Sorry you're going through this OP. I think this is all too common a problem post pregnancy/baby. I worry about it myself as I went right off sex during my first pregnancy and for much for the first year of DS1's life (much of which I was breastfeeding which doesn't help I think). Fortunately I did gradually get back into it and regain desire, but conceiving DS2 was much more of a chore and "goal oriented" than either of us wanted it to be, with the added worry that I would go off sex again once pregnant, which I duly have. My DH is very patient and at least we know - or hope!! - that the spark will come back eventually, it just gets thoroughly wiped out due to pregnancy and the exhaustion of raising small children. I couldn't put our relationship through any more of this so two kids is our lot and I will really work at things once DS2 is a year old and I've stopped breastfeeding. Hormones are bastards sometimes. We had an exciting and varied sex life before DC and I still absolutely fancy the pants off DH, and I tell him this so I hope he knows it's not him, I just have a disconnect between that and actually getting down to having sex. I've tried "getting into the habit of it" to see if more sex encourages more sex but it wasn't floating either of our boats.
Not sure if my ramble is helping. Just think this is a standard problem which ought to go away given time and children getting older.
It does rather sound like your depression isn't helping, unsurprisingly Flowers What are you doing to treat it having come off the ADs?

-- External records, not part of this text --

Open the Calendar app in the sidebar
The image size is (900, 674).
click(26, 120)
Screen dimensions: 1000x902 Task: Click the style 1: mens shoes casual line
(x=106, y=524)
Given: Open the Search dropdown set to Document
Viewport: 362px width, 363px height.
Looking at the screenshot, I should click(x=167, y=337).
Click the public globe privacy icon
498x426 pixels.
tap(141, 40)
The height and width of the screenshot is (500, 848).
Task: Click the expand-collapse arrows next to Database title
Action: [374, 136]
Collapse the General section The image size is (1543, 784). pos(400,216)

pinkdonkey · 03/12/2016 14:17

Are you on hormonal contraception? When I went on the pill my labido went low and I stopped enjoying sex. I was dreading ttc, it wasn't until I came off the pill and I started enjoying sex again that I made the link.

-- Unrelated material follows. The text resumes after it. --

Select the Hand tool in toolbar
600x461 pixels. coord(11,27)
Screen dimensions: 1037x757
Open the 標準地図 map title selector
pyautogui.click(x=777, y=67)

WarwickDavisAsPlates · 03/12/2016 14:24

Sorry quite a few posts since I last looked so can't remember usernames but I'll try and answer some questions.

I haven't been on hormonal contraceptive for a few years as I felt like it was making me crazy and I couldn't cope with my emotions.

I'm not doing anything since I came off ADs about 6 months ago, I'm just trying to control it myself.

Whoever did the "ramble" it help thank you.

I do enjoy the sex once we are doing it but I never feel "in the mood" it's more like... Right lets just start this and I'll get in to it once it's already happening. But that's a turn off in itself as I want to want it not just put up with it until I start enjoying it.

OP posts:
WyfOfBathe · 03/12/2016 14:30

ADs to lower libido, but so does depression itself, so if you're still feeling depressed that could be why. Did you speak to your doctor about coming off the ADs? Maybe they could prescribe you a different brand or refer you for CBT or something?